From their historical narratives, generally, Koreans believe that things get worse before getting better. Thus, they prepared for the same sentiment by endorsing the harsh economic reforms that the government undertook. The support of the hard policies was not easy. For instance, during the laying off of workers as outlined in the Labour Standard Act, more than 1.7 million South Koreans lost their jobs. The ones who retained theirs worked twice hours to produce more (Pascha, 2010). In 1998, the government employees agreed to give 10 per cent of their salary as a path to create funds to those who lost their jobs.

Immediately IMF announced bailout, the government nationalised two of South Korea’s Banks, Seoul Bank and Korea First Bank instead of letting them fade away (Allegret, Couharde, & Mignon, 2013). Several other national commercial banks were brought under the government stewardship. Through government bonds, the country was able to generate capital in global markets. The government issued a guarantee on all commercial deposits, an act that promoted investor confidence in the country.
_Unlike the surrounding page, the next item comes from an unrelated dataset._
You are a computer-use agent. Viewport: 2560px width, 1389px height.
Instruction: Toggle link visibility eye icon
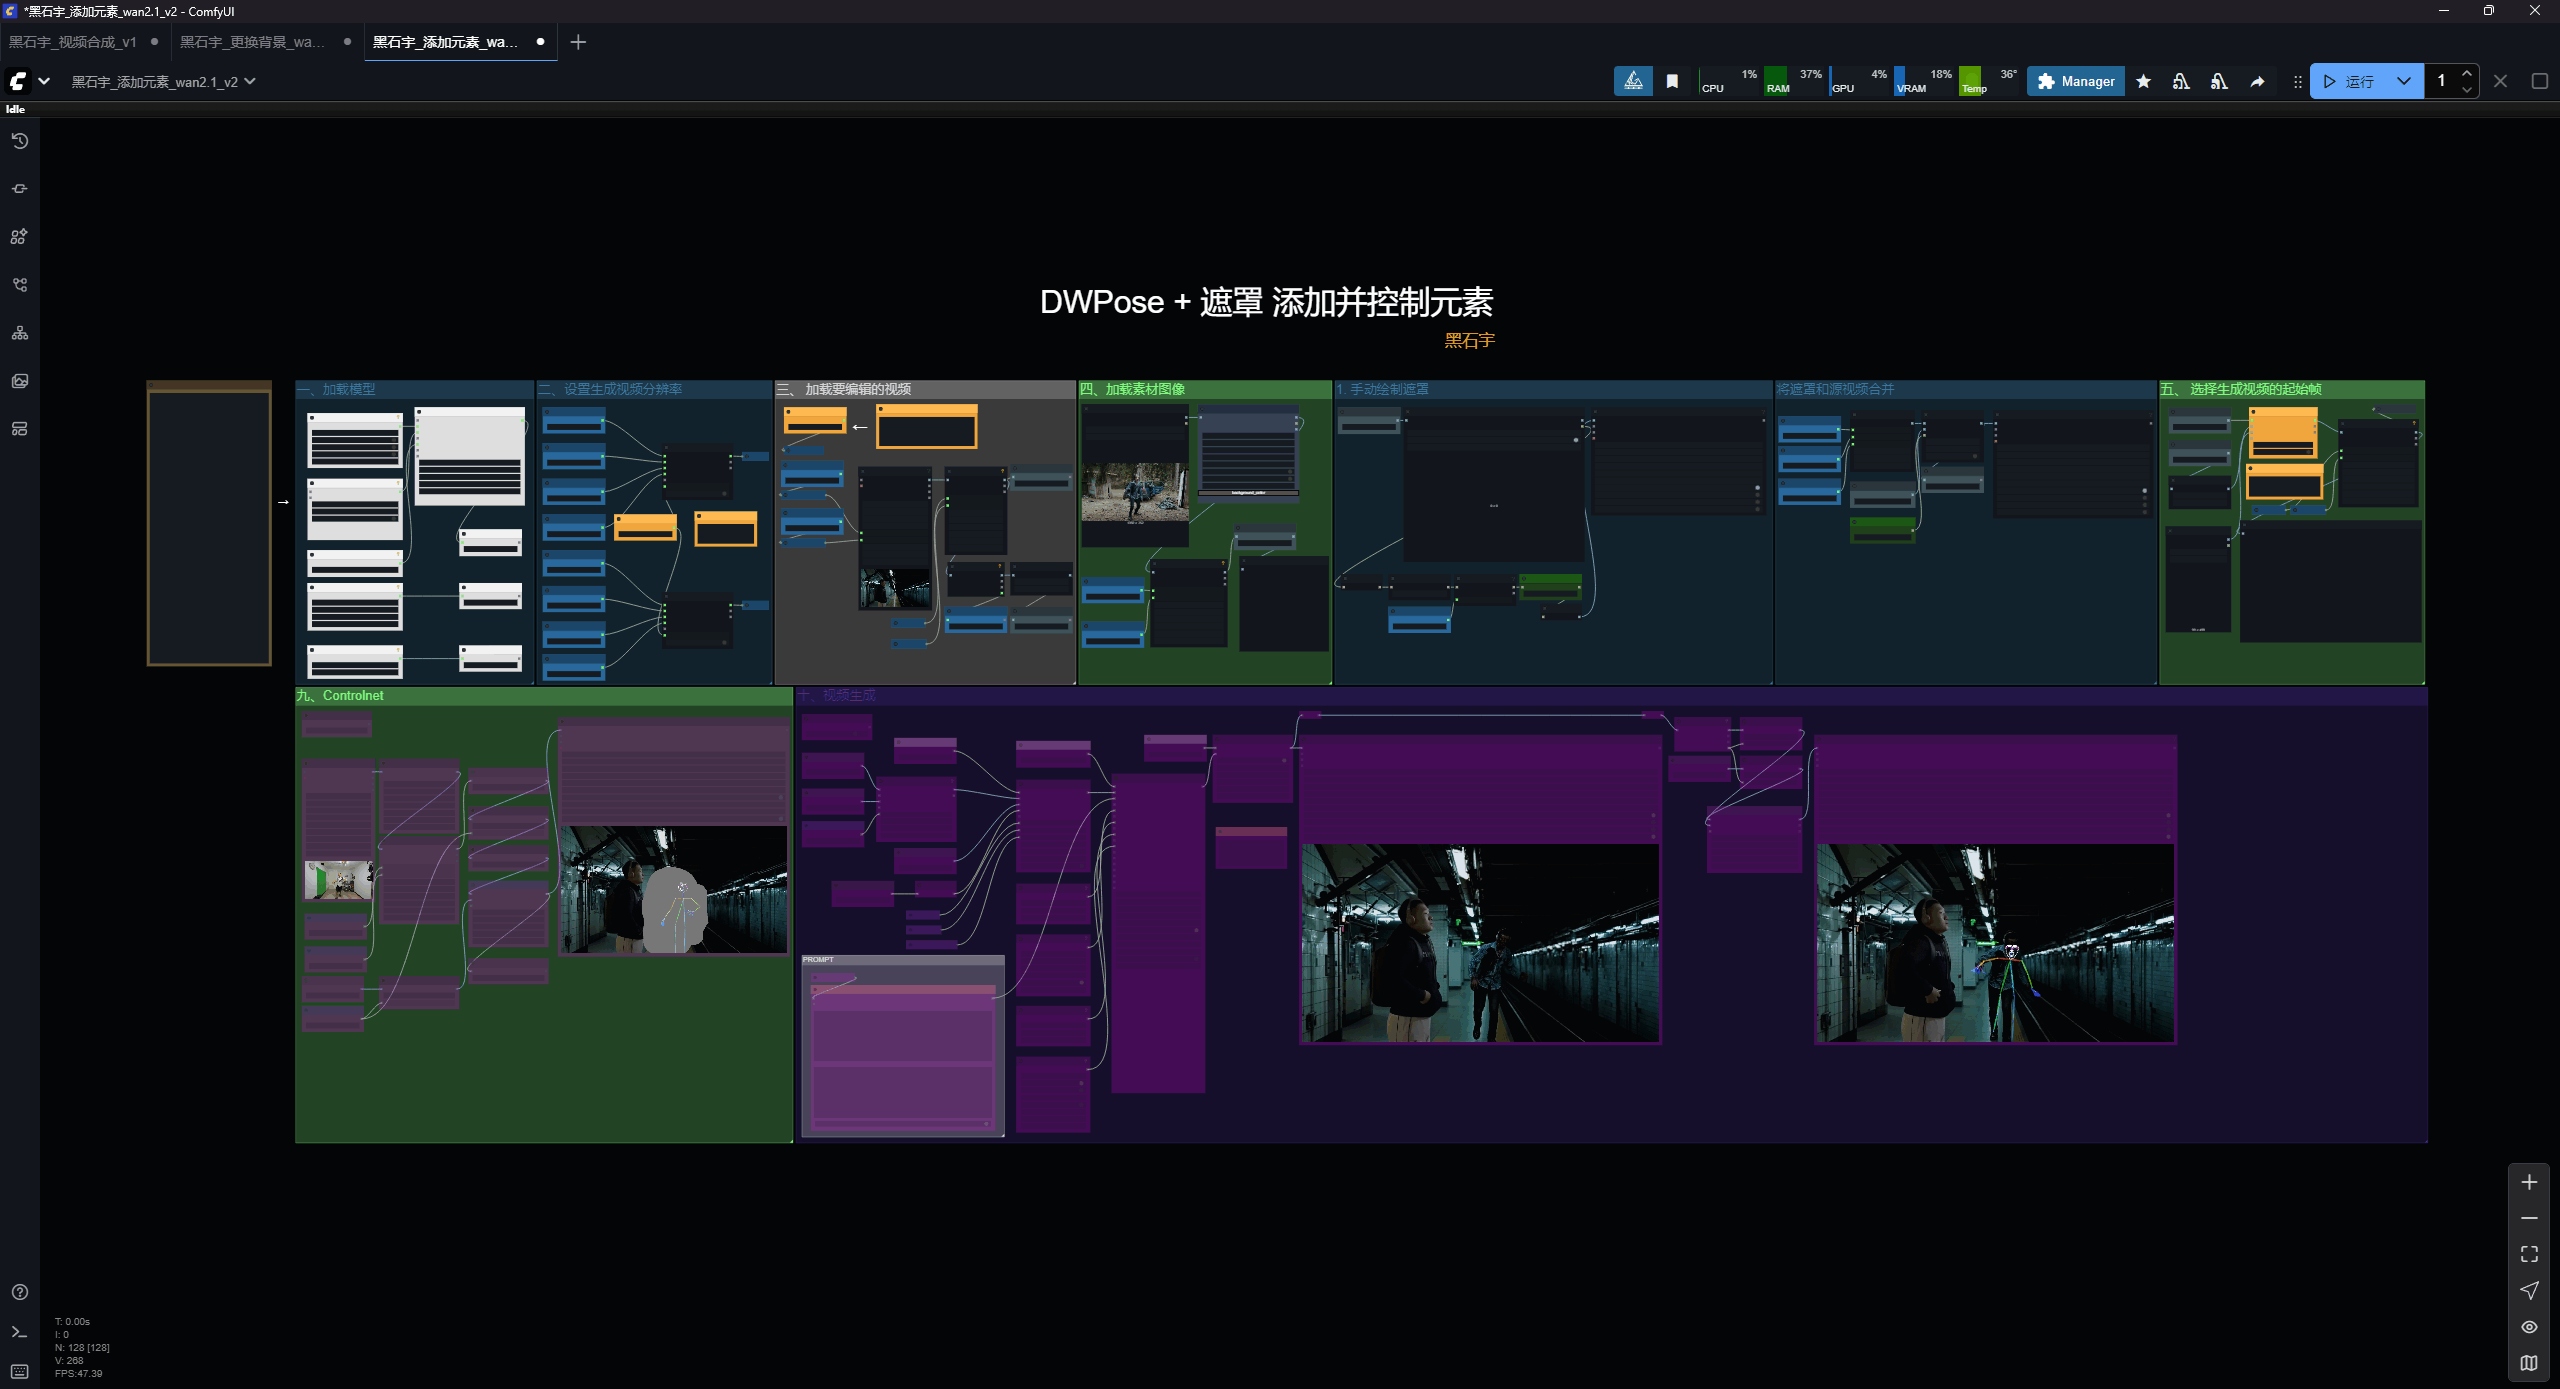[2529, 1327]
IMF played a quite important role in lifting South Korea from her currency crisis. Its bailout worked miracles. The bank swiftly approved 60 billion dollars to be pumped into the South Korean economy in response to the crisis (Allegret, Couharde, & Mignon, 2013). Several other structural reforms followed. First, the government had to ensure transparency more so in the field of finance. This ensured no money was lost through dubious means. Secondly, the tie between the Chaebols and the government had to be broken. This was a tough decision as it made 14 family-owned corporations, which enjoyed government support, to become bankrupt. The government could not interfere with their affairs as it had earlier done. Bank debts had to be restructured. The government used the bailout money to write off the debts. The Korea Asset Management Corporation was forced to buy off most the accumulating bad debts as a way of delaying payment. This move also increased the working capital of the banks to open up the lending cycle and empower economic development. The IMF also advised the South Korean government to adopt a tight monetary policy with high-interest rates to prevent capital flight. This move worked significantly to stabilise the foreign exchange market.

Current Country Situation

From the year 2000, South Korea was busy matching towards its currency and economic stabilisation. Since then, the country has seen monstrous improvements in terms economic progress (Pascha, 2010). In January 2014, the country had 24,700,000 employees compared to 2012 when employment slots remained at 800, 000. In 2013, the hiring rate of those above 15 years of age was 1.3 per cent. This rose to 64.3 per cent in 2014. In September 2017, the employment rate remained at 61.3 per cent.

South Korea is counted as developed nation because it has per capita income of about $25,000, which is a bit higher more than that of Portugal ($21,000). It is also a member of Organization for Economic Cooperation and Development (OECD). Furthermore, its Human Development Index (HDI) is 0.898. Any country whose HDI is above 0.8 is considered developed. Just like in the U.S, poverty level in South Korea is mere 15 per cent (Allegret, Couharde, & Mignon, 2013). The point is that the country has made great efforts to rise from financial crisis and is in better condition today. There is no currency crisis in Seoul.

Conclusion

In summation, Currency crisis was a great challenge in Asian states in the 1990s. Being one of them, South Korea’s financial crisis was as a result of offering excess incentives to government-controlled corporations, increase in wages, high cost of production and less export of sale, among others. IMF played a key role in ensuring the country escaped from the financial menace. The citizens cooperated with government policies for the plan to materialise.